A: Modifying the environment to reduce obstacles and barriers to ambulation helps prevent falls.
B: Consistent checks of ambulation abilities ensure early detection of any decline in mobility.
C: Orienting to new surroundings and repeating as needed helps prevent confusion and disorientation.
An older man is transferred to a hospice facility with end-stage disease. Which is a suitable nursing intervention for this older adult and his family according to the goals of long-term care?
- A. Decrease the analgesic dose to prevent sedation.
- B. Provide a basin and towels for morning self-care.
- C. Inform family members about strict visiting hours.
- D. Facilitate family rituals related to death and dying.
Correct Answer: D
Rationale: The correct answer is D: Facilitate family rituals related to death and dying. In end-of-life care, it is essential to support the older adult and their family in their cultural and spiritual practices to promote comfort and closure. This intervention aligns with the goals of long-term care by addressing the psychological and emotional needs of the patient and family. Providing a basin and towels (B) focuses on physical self-care, which may not be a priority in end-stage disease. Decreasing analgesic dose (A) can compromise pain management and quality of life. Informing family members about strict visiting hours (C) can hinder emotional support and connection during this critical time.
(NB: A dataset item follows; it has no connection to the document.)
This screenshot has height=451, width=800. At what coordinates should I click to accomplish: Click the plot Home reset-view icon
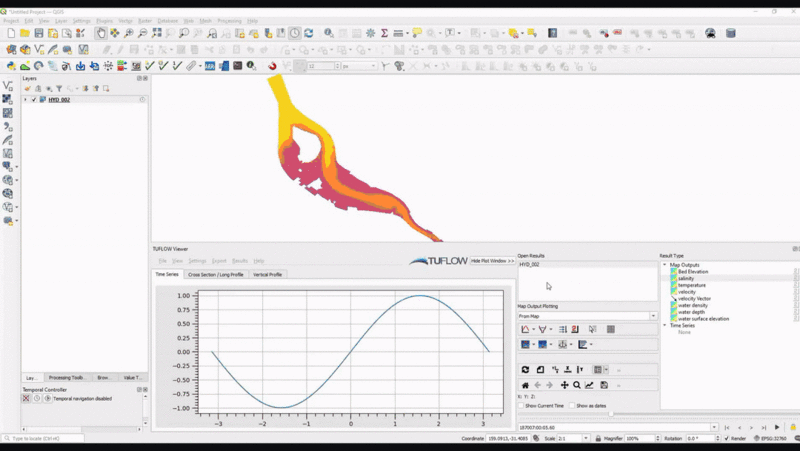525,385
Intra-renal renal failure can be caused by all of the following conditions except______
- A. certain aminoglycoside antibiotics
- B. glomerulonephritis
- C. kidney stones
- D. diabetic or hypertensive nephrosclerosis
Correct Answer: C
Rationale: The correct answer is C: kidney stones. Intra-renal renal failure refers to damage within the kidney itself. Kidney stones mainly affect the urinary tract rather than directly causing damage within the kidney. A: certain aminoglycoside antibiotics can cause intra-renal renal failure by damaging the kidney tubules. B: glomerulonephritis is inflammation of the glomeruli in the kidney, leading to intra-renal renal failure. D: diabetic or hypertensive nephrosclerosis can cause intra-renal renal failure due to long-term damage to the kidney's blood vessels and structures.
What is the most common cause of hospitalization for older adults with diabetes?
- A. Stroke
- B. Hypoglycemia
- C. Diabetic ketoacidosis
- D. Infection
Correct Answer: D
Rationale: The correct answer is D: Infection. Older adults with diabetes are more vulnerable to infections due to weakened immune systems caused by high blood sugar levels. Infections can lead to severe complications and hospitalization. Stroke (A) is a common complication of diabetes but not the most common cause of hospitalization. Hypoglycemia (B) and diabetic ketoacidosis (C) are acute complications of diabetes but are less common causes of hospitalization compared to infections.
All of the following except___ can occur due to the decreased tactile sensations that occur in the older person.
- A. Burns on feet and hands due to inability to feel the temperature of bath water
- B. Social isolation due to not wanting to be touched
- C. Development of sores on feet due to inability to feel pressure and injury
- D. Increased tendency to fall due to decreased sensation of feet to floor
Correct Answer: B
Rationale: The correct answer is B because social isolation is not directly related to decreased tactile sensations. A, C, and D are consequences of decreased tactile sensations in older individuals. A can occur due to not feeling the temperature, C due to not feeling pressure and injury, and D due to decreased sensation causing falls. Social isolation is more related to emotional or psychological factors rather than physical sensations. It is crucial to differentiate between physical consequences and social consequences when considering the effects of decreased tactile sensations in older individuals.